Dissolution and liquidation.

Article 20.

  1. The provisions of the previous Article, Paragraphs 1, 2, 3 and 5, shall apply by analogy to a decision of the General Meeting to dissolve the Association on the understanding that dissolution may only be effected after decisions to that effect have been taken in two consecutive meetings of the General Meeting.

  2. The General Meeting shall allocate the credit balance on the basis of its decisions referred to in the previous Paragraph, wherever possible in accordance with the object of the Association.

  3. Liquidation shall be effected by the Board.

  4. Insofar as this is necessary the Association shall continue to exist after its dissolution until its property has been liquidated. During the liquidation the provisions of the Articles shall remain in force wherever possible. In documents and notifications coming from the Association the words “in the process of being wound up” shall be added to its name.

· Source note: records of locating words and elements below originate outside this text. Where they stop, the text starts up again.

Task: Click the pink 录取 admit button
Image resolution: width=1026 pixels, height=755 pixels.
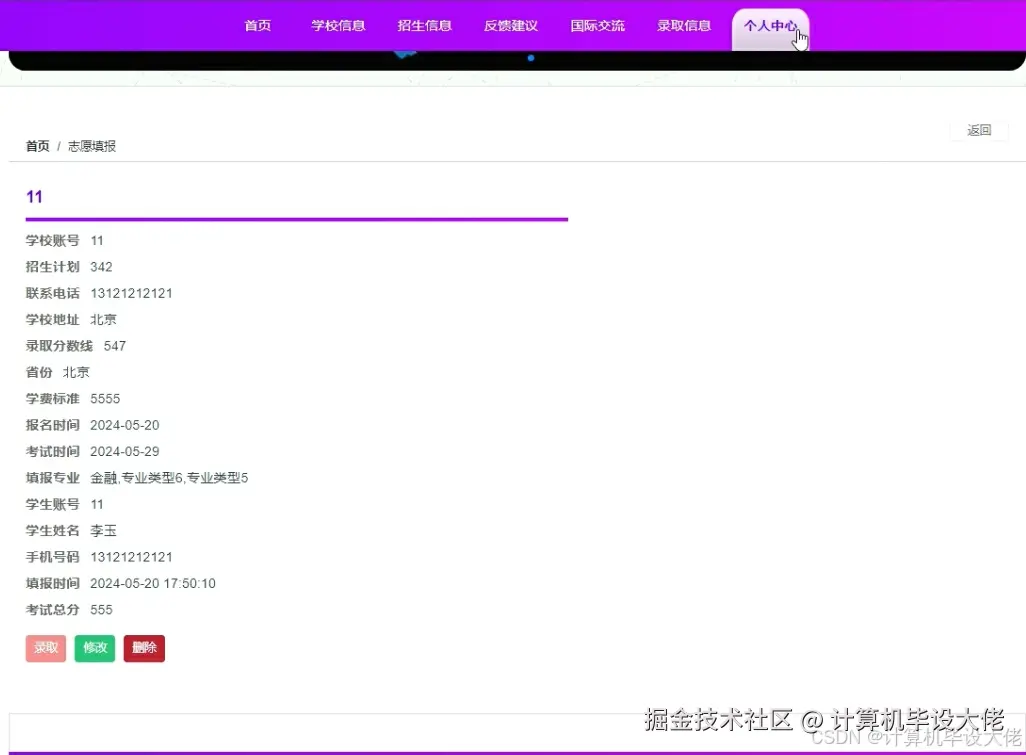Action: point(45,648)
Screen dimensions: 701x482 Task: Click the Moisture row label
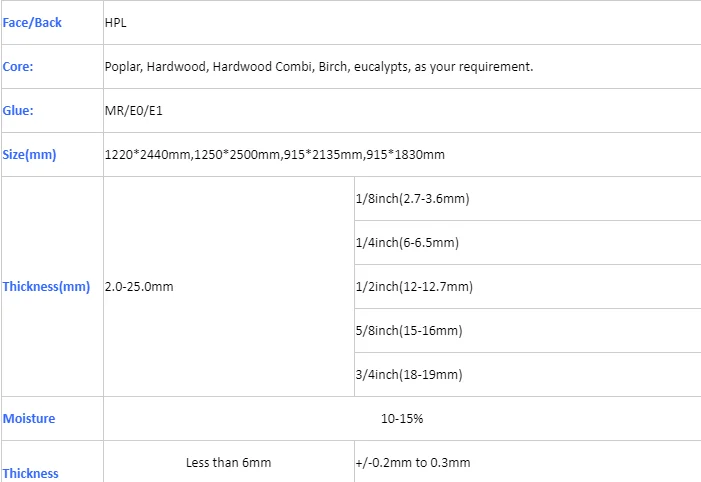tap(29, 418)
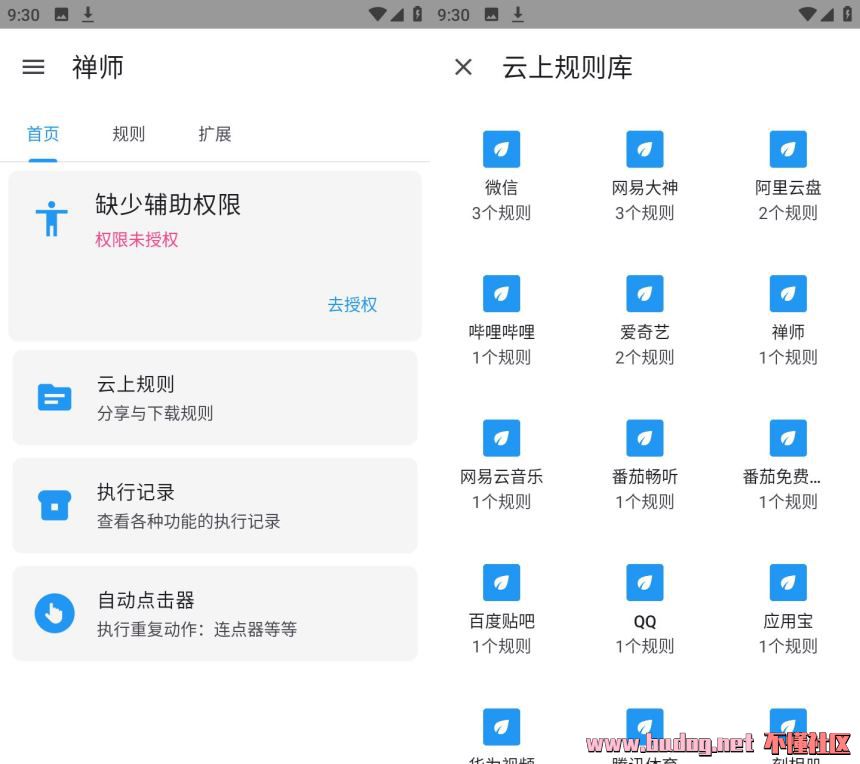Choose the QQ rule icon
The height and width of the screenshot is (764, 860).
[645, 583]
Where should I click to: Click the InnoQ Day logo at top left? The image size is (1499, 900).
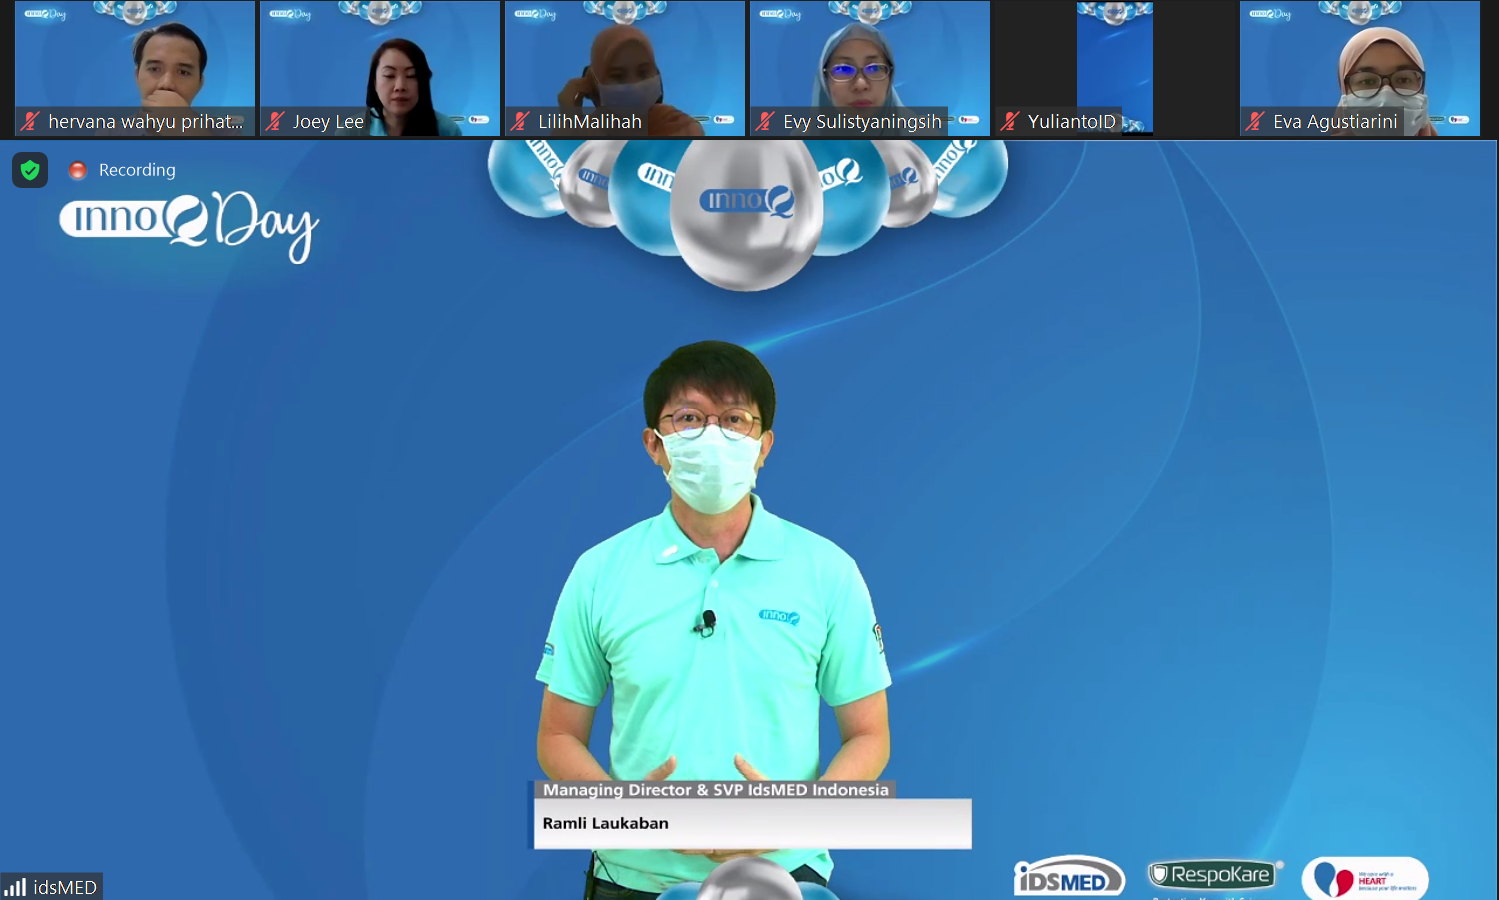(x=189, y=223)
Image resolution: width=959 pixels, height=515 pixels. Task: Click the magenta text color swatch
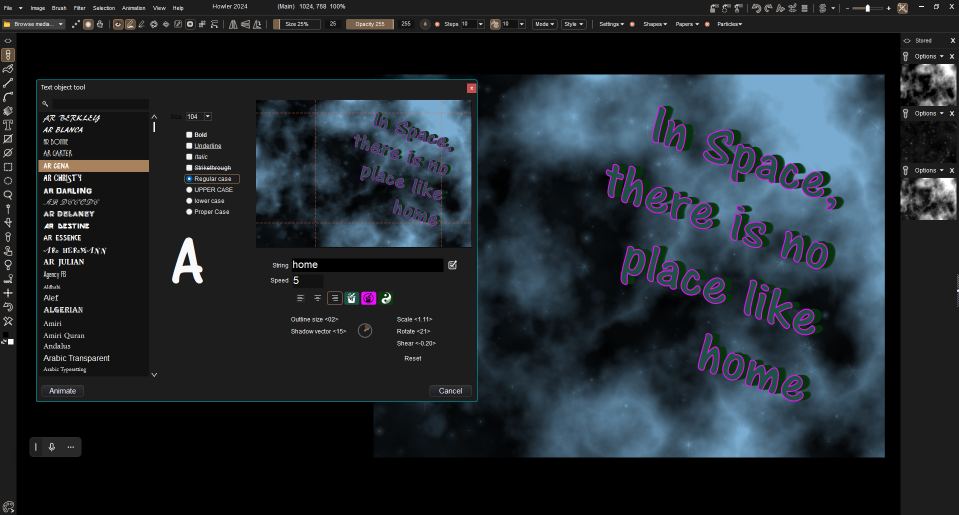pos(369,298)
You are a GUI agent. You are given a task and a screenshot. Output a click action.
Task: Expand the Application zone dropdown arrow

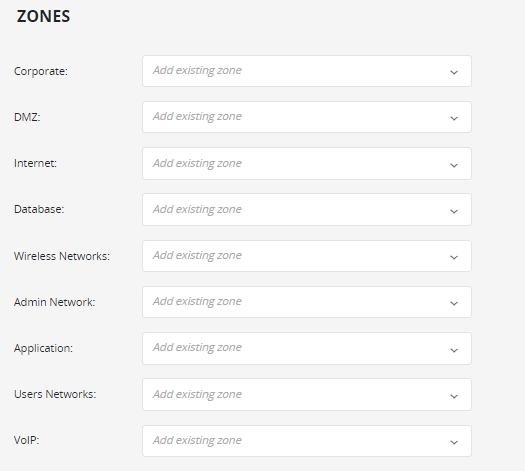(454, 350)
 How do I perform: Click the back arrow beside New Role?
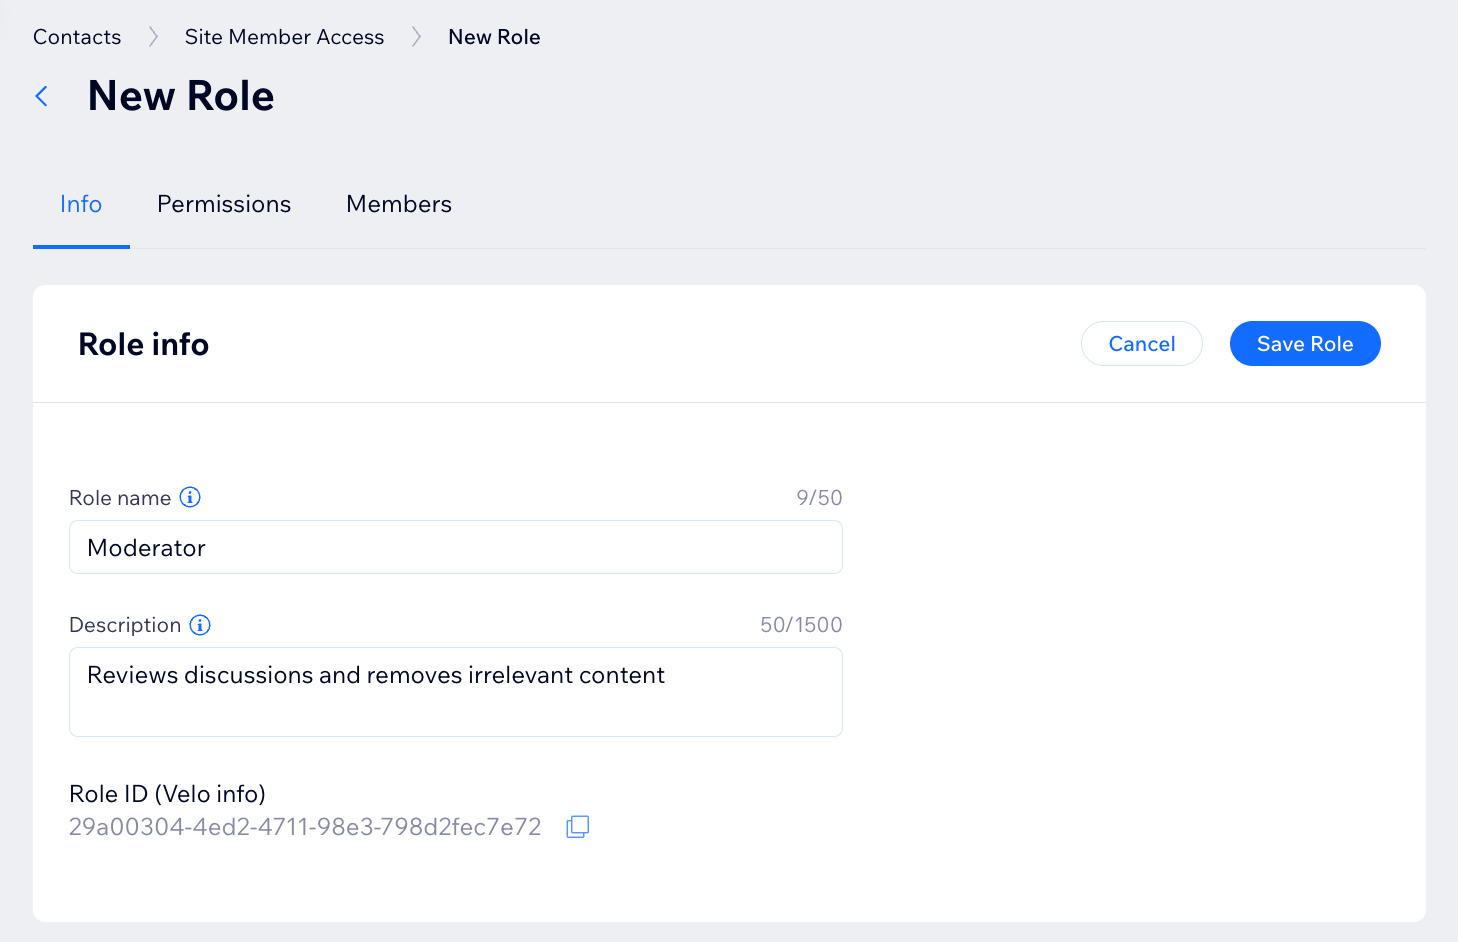click(x=42, y=96)
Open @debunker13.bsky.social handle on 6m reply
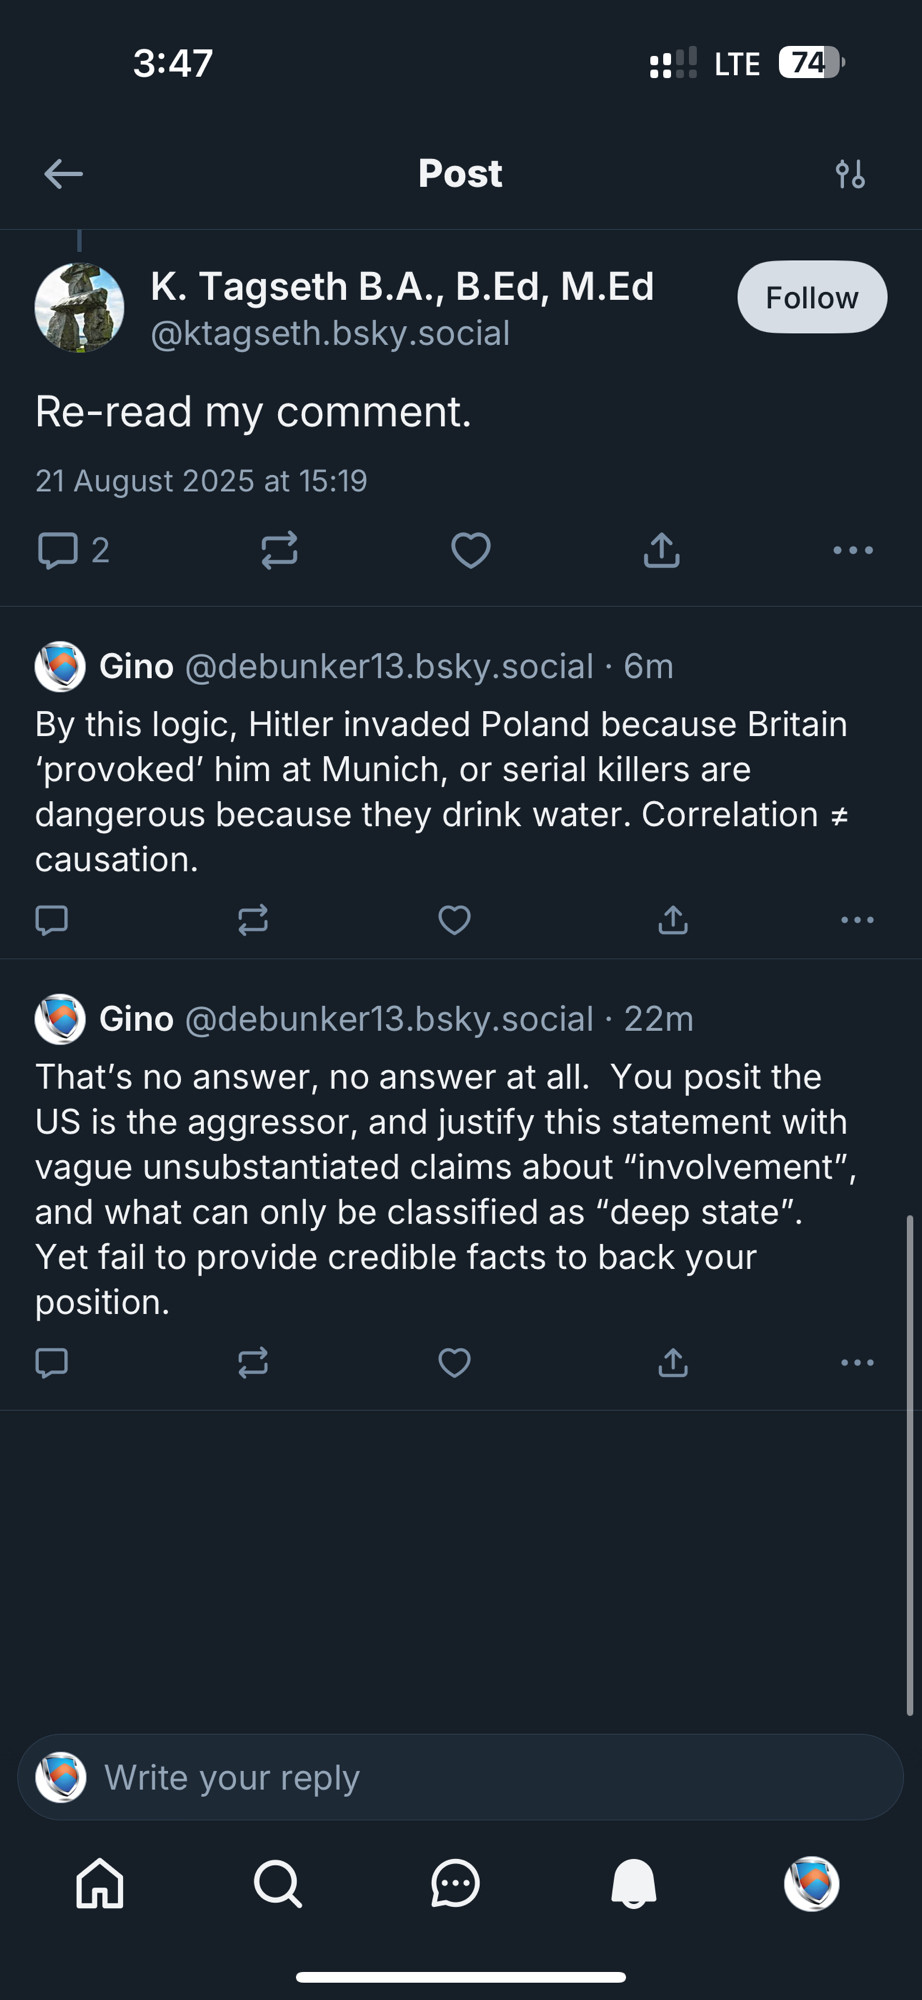The width and height of the screenshot is (922, 2000). tap(389, 666)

  5. The Association shall cease to exist at the moment when there are no assets known to the Association or its liquidator(s) left. The liquidator(s) shall report the fact that the Association has ceased to exist to the office of the registers in which the Association has been entered.

Article 21.

  1. The accounts and documents of the dissolved Association shall be retained for a period of ten (10) years after its liquidation. The depositary shall be appointed by the liquidators.

  2. The depositary shall give his name and address to the office of the registers in which the Association has been entered within eight days after his obligation to retain the accounts and documents has become effective.

Regulations.

Article 22.

  1. The General Meeting may draw up and amend Rules and Regulations (Bylaws) by which issues shall be covered which have not (fully) been provided for by these Articles, including the members’ obligations other than the obligation to pay contribution.

  2. The regulations shall not contain provisions which are contrary to the law or these Articles.

  3. The provisions of Article 19, Paragraph 1, 2 and 5 shall apply by analogy to decisions to adopt and amend the regulations.

Language.

Article 23.

The language used within the Association shall be English.

Official periodicals.

Article 24.

  1. The official periodical by means of which the Association shall maintain external contacts, shall be called: “EUROAVIA Magazine”.